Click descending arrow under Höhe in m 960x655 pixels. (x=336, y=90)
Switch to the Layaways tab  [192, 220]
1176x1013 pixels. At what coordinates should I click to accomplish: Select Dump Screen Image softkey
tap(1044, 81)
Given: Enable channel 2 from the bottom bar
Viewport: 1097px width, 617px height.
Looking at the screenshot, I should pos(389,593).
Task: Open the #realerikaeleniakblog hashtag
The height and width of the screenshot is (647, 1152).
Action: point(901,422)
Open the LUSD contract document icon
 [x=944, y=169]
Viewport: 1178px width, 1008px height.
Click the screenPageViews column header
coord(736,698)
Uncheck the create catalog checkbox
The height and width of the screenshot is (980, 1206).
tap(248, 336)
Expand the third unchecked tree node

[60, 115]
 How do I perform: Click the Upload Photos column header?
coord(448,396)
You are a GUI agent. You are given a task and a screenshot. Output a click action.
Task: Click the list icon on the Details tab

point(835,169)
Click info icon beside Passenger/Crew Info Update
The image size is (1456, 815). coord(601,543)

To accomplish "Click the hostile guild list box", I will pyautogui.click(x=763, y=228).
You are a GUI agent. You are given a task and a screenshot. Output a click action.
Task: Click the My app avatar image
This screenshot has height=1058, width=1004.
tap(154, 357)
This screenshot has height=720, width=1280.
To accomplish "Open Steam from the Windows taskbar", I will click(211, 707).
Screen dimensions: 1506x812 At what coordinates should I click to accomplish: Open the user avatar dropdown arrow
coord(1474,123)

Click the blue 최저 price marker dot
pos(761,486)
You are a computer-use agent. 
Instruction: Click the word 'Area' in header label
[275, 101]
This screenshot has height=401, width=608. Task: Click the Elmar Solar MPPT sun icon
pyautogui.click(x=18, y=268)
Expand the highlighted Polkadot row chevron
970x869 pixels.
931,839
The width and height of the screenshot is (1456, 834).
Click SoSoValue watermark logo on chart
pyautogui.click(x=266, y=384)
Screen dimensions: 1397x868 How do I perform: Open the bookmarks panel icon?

PROBLEM TO SOLVE
Look over the entries for "will", then copy every line that includes that string.

SOLUTION FOR THIS TASK
To accomplish "Click the hostile guild list box", I will pyautogui.click(x=763, y=228).
To accomplish "Open Steam from the Windows taskbar", I will click(211, 707).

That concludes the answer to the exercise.